## YOUR OBJECTIVE
Using the listing below, set down exactly the lines starting at the line that contains "You are a computer-use agent." and ending at the line that contains "Instruction: Select the 企业年报 tab", both included, and no others.

## DATASET CONTENT
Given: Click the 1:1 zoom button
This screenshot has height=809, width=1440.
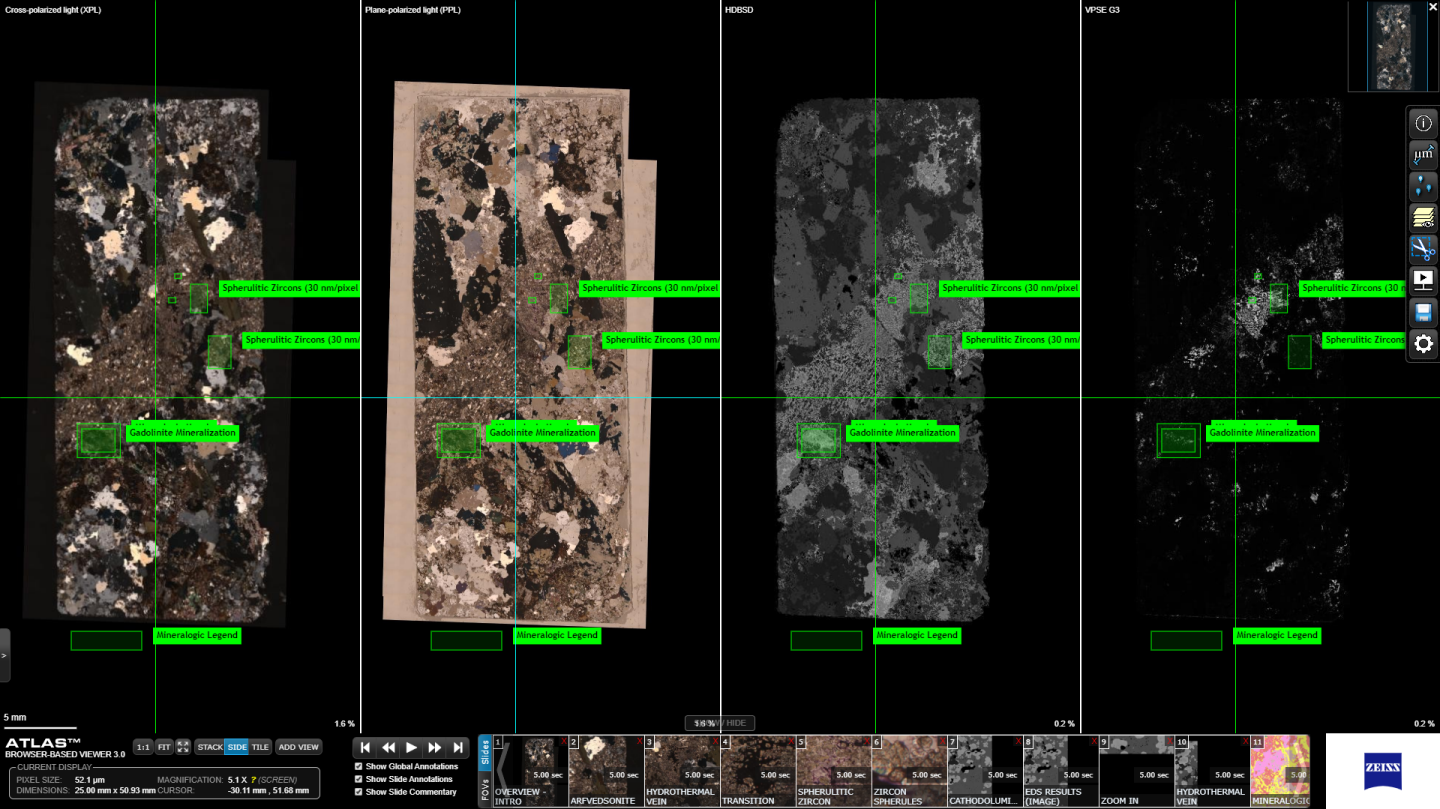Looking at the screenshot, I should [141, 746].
==
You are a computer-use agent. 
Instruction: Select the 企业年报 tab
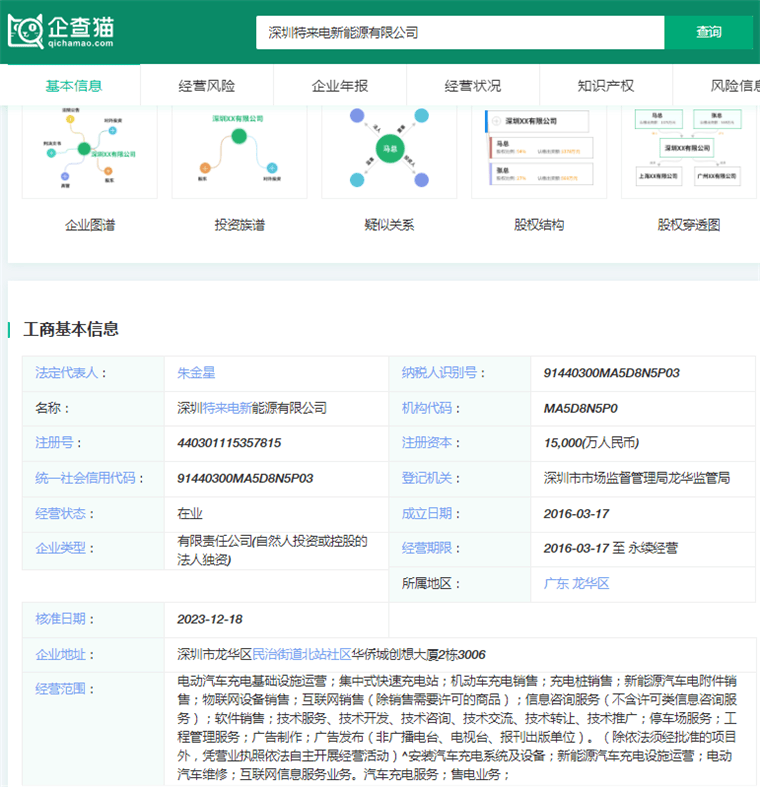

## ANSWER SPACE
You are a computer-use agent. 
Instruction: Select the 企业年报 tab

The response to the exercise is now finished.